---------- Page

A Very Brexit Musical

Thu 2nd – Sun 26th August 2018


Sally Christmas

at 09:38 on 24th Aug 2018



'A Very Brexit Musical' recounts the events of the referendum campaign in a way you haven’t seen before. Funny, timely and refreshing, 'A Very Brexit Musical' is a decision you won’t regret.

The first thing I noticed about 'A Very Brexit Musical' is the quality of its music. With their rich sound and note-perfect performance, an ensemble of live musicians gave this student show a professional feel. The original songs are wonderful; catchy and entertaining, they were delivered with great energy and incredible talent. The vocals of the show were for the most part extremely strong, and, accompanied by well-choreographed routines, the musical numbers were definitely a highlight of the production.

But, of course, the main attraction of 'A Very Brexit Musical' are the political caricatures. The roles are all well cast, with each actor fitting their part perfectly, and the performances are painfully relevant. Joris Bohnson, who crashed onto the stage in with a hi-vis, a scooter, and a yellow helmet, is the embodiment of chaos. Bringing hilarity and buffoonery wherever he went, Bohnson offered a standout performance – the production would have been worth seeing for his character alone. But, this was far from a one man show. From a helpless Cavid Dameron to a sunglasses-clad Figel Narage, there is far too much that’s funny about this musical to mention. The humour is an ingenious balance of satirical and silly, and with its fast pace and fantastic delivery, 'A Very Brexit Musical' entertained throughout.

--------------------
---------- Data records

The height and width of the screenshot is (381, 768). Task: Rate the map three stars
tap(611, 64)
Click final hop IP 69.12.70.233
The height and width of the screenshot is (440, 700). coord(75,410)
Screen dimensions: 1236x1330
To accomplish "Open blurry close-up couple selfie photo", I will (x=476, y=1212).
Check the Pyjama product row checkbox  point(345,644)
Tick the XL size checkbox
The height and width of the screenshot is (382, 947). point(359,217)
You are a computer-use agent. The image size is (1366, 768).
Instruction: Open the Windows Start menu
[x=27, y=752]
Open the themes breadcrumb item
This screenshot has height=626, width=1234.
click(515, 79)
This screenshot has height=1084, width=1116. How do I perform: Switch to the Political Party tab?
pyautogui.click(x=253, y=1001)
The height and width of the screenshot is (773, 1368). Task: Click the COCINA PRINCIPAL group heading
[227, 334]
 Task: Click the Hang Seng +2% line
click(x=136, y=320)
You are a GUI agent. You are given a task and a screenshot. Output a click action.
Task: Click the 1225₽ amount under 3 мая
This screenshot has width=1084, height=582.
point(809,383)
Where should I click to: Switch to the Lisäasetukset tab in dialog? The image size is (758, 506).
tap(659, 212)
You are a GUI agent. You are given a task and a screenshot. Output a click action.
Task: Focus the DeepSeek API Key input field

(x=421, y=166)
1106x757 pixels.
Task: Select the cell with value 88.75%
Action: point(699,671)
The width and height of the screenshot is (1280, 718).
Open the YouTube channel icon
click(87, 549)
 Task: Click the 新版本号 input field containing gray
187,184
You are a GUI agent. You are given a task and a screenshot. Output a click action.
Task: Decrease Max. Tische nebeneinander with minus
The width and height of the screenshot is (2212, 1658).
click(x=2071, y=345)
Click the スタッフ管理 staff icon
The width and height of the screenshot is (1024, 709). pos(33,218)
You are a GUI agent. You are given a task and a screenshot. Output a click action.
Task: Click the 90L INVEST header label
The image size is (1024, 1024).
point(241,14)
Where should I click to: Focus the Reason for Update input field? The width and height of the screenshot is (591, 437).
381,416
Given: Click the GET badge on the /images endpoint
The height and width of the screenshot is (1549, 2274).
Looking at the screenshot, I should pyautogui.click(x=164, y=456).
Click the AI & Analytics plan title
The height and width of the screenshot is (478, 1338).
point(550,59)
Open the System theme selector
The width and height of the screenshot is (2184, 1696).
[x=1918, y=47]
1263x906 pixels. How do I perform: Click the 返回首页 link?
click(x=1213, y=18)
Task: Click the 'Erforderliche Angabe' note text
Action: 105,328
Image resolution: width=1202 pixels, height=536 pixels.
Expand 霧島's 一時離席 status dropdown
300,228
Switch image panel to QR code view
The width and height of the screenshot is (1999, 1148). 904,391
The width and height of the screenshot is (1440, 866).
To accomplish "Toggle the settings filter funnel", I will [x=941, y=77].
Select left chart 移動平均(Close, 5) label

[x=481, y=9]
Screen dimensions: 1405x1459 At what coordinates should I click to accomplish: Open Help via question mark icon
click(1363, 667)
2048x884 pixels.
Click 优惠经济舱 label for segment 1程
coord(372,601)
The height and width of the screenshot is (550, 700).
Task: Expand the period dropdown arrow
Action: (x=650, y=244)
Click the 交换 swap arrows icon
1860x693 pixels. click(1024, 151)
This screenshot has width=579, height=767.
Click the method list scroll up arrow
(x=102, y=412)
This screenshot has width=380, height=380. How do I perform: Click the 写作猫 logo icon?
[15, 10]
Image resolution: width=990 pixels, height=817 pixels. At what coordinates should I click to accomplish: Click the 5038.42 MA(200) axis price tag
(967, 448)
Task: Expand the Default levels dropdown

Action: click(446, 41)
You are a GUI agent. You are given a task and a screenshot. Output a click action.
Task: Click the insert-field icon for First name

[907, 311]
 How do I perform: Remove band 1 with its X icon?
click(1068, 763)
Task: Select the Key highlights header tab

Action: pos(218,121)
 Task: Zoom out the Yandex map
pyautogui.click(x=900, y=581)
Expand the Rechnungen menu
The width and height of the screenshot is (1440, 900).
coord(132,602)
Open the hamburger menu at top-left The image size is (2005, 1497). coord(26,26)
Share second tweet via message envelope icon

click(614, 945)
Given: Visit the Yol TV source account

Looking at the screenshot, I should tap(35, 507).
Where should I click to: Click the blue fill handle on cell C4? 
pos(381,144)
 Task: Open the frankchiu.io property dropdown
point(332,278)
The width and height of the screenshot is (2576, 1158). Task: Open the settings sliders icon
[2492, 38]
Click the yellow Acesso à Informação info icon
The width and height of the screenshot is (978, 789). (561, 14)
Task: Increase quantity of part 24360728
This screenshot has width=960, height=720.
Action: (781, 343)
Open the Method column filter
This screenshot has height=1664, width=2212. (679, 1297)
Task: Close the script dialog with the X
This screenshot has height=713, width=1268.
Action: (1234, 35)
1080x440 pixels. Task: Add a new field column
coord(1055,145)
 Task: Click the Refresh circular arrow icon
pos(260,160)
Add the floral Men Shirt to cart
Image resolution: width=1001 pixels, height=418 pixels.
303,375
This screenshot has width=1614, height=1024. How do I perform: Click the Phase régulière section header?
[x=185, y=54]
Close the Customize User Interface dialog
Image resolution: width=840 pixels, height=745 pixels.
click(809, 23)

--------------------

Tasks to perform:
1. Say whether each statement agrees with the review of 'A Very Brexit Musical'. Answer yes or no for each, and quote the deciding words of the review.
(a) The show's music was played by live musicians.
(b) The reviewer thought some of the roles were poorly cast.
(c) Figel Narage appears wearing sunglasses.
2. Carry on the review of 'A Very Brexit Musical' from its final sentence.

Answers by task:
1.
(a) Yes: "an ensemble of live musicians gave this student show a professional feel"
(b) No: "The roles are all well cast, with each actor fitting their part perfectly"
(c) Yes: "a sunglasses-clad Figel Narage"

2.
Not everything was completely successful. Although anyone doing a slut-drop in front of picture of Margaret Thatcher is clearly as funny as it is bizarre, I found the overly-flirtatious Mheresa Tay got pretty grating pretty quickly. The part was performed extremely well, but I can’t help but wish the script had taken the character in a different direction. Some things didn’t go quite to plan on the night; a scene between two old ladies fell a bit flat, the punchlines not quite getting the reactions that might have been hoped for. A prop malfunction left a desk standing wonky, which wouldn’t have been a problem worth mentioning had they not spent half of the next scene trying to fix it – instead of focusing on the characters I was supposed to be watching, I found myself distracted by various politicians shoving props beneath a table leg behind them.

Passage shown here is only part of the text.